When the York Rescue Mission became LifePath Christian Ministries almost three years ago, its new name reflected a shift in focus and direction. Using a holistic approach, the organization wanted to steer the individuals and families it served down a productive road.
For years, the mission’s primary emphasis had been “soup, soap, and salvation,” providing food, clothes, a hot shower and a place to stay, as well as Christian ministry, says LifePath CEO Matt Carey.
“We took a hard look at that,” he says, noting that LifePath wanted to take its ministry further.
He offers this allegory: “A lifeguard will save someone from drowning but doesn’t teach anyone to swim. We said we want to do more than just rescue people. That’s how we came up with LifePath.”
In addition to providing food, clothing, and shelter, LifePath teaches life skills such as financial literacy, how to do laundry, conflict resolution, and time management. That broadened approach is intended to move people out of a cycle of failure and into a sustainable life.
A self-funded ministry
To undertake that expanded mission and with no government funding, LifePath relies on monetary donations as well as sales of donated household goods at its three thrift stores, in York, Dover, and Dallastown. In an effort to better serve customers, the Dover store will relocate in late October to a 10,000-square-foot site at 2414 Eastern Boulevard in the former Wine and Spirits location in Springettsbury Township.

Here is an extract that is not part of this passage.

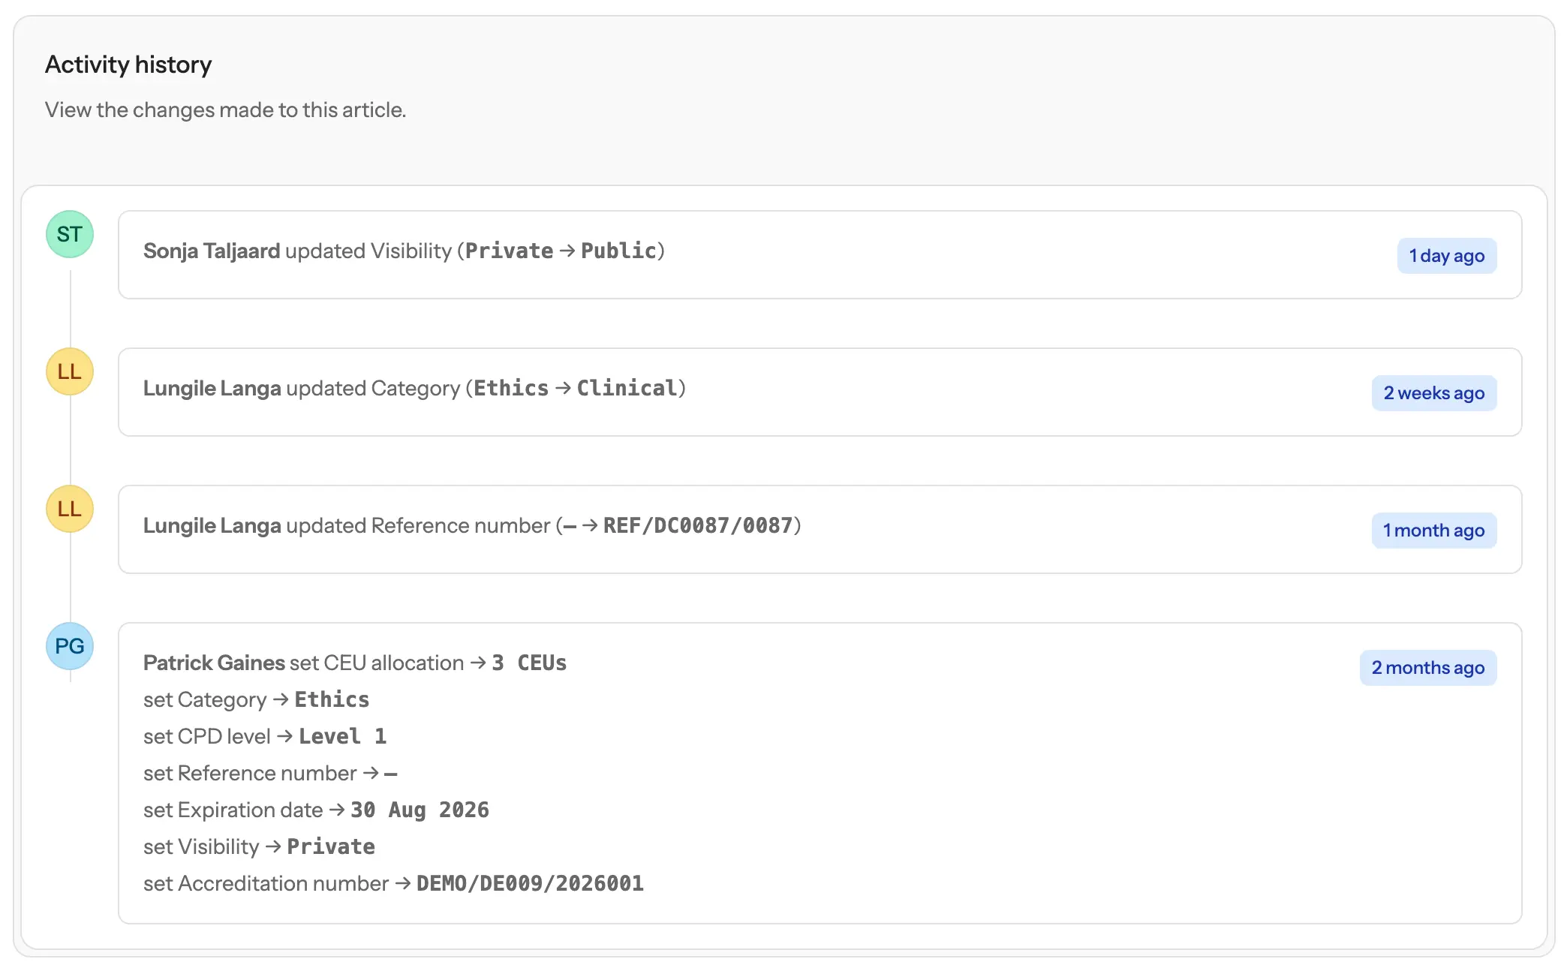Click the Activity history heading

pyautogui.click(x=128, y=65)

With sales of furniture, clothing, household items, appliances, and electronics being vital to LifePath’s ministry, the Dover store presented a problem: It isn’t structured to serve the community efficiently, Carey says.
“Parking isn’t good. Multiple floors is an issue. Space is an issue,” he notes.
The Springettsbury site, surrounded by numerous stores, offers the potential for a surge in customer traffic.
Sharing the good news
With the opening of the new retail location, LifePath wants to ensure that donors and customers are aware of the good works they are helping the organization perform.
There will be informational signs placed throughout the store and employees will deliver the message to customers at the cash register and to donors when they drop off goods.
“We want people to understand that this is how you supported what we do in the ministry,” Carey says. “From the time you enter until the time you leave, you will be told the reasons behind what we do.”
The York and Dallastown stores will embark on the same messaging campaign.
A focus on children
LifePath’s services include arranging for addiction treatment and health care services, providing divorce and spiritual counseling, and sponsoring summer camps and after-school programs for children.
As part of broadening its ministry to children, the organization is addressing the traumatic effect of homelessness on youths.
“We used to focus on Mom and Dad, not taking a look at children and what’s going on in their life,” Carey says. “As a young person living in a shelter, how they feel about themselves is greatly affected. We’re really focusing in on that. It was never the focus before.”
Currently, 16 children reside in LifePath shelters.
In another overture to kids, guided by the organization’s policy that “God always comes first,” LifePath uses its Cornerstone Ice Cream Shop in York, a summer operation, to engage city children with a non-threatening approach.
Unlike its thrift stores, the shop was never intended to make money, Carey explains. It is a place where employees might talk to children out on the sidewalk and welcome them inside, hoping to introduce them to what God can do in their lives.
LifePath’s plan is for the Dover thrift store to liquidate its inventory just before the announcement of the opening of the Springettsbury location.
At all three stores, shoppers will continue to leave with bags of bargains. Donors will still depart with the notion that they’ve helped someone less fortunate. But with the new messaging campaign, they’ll take something else with them.
“We want them to understand what their purchases are going toward,” says Carey. “Our thrift operation funds our ministry, which is about life-transformation services.”